◆ TESTO FORNITO

————

Al riguardo la giurisprudenza, cui il Tribunale si associa, ha già avuto occasione di rilevare che “in tal modo, il legislatore coniuga le contrapposte esigenze delle parti, atteso che consente comunque all'amministrazione una pronuncia espressa, ma ne limita lo spatium deliberandi, prevedendo la formazione del silenzio assenso nel solo caso di conferimento dell'incarico da parte di un soggetto pubblico, laddove è meno avvertita e, quindi, risulta recessiva l'esigenza di tutela dell'interesse pubblico” ma anche che “il termine di legge è sufficientemente ampio per consentire una ponderata valutazione sulla compatibilità dell'incarico … con le esigenze di servizio” (cfr. T.A.R. Lazio, Roma, sez. I, 19.4.2007, n. 3453).

La scelta effettuata dal Legislatore di qualificare formalmente come assenso il silenzio serbato dall’Amministrazione nel termine stabilito non incide dunque sul regime autorizzatorio degli incarichi che possono svolgere i pubblici dipendenti, che rimane del tutto inalterato, essendo stato soltanto rigidamente prescritto un termine breve, ma reputato discrezionalmente sufficiente per l’esercizio del relativo potere di autorizzazione e nel concorso, quindi, di una modalità semplificata per conseguire quest’ultima.

————

◆ DATI REGISTRATI

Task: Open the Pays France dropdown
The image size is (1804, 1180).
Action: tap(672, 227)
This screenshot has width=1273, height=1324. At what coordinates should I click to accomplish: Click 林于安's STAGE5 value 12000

————

◆ PROBLEMA ASSEGNATO
Secondo il testo fornito sul silenzio assenso, in quale caso il legislatore prevede che si formi il silenzio assenso?

◆ SOLUZIONE PROPOSTA
Solo quando l'incarico è conferito da un soggetto pubblico.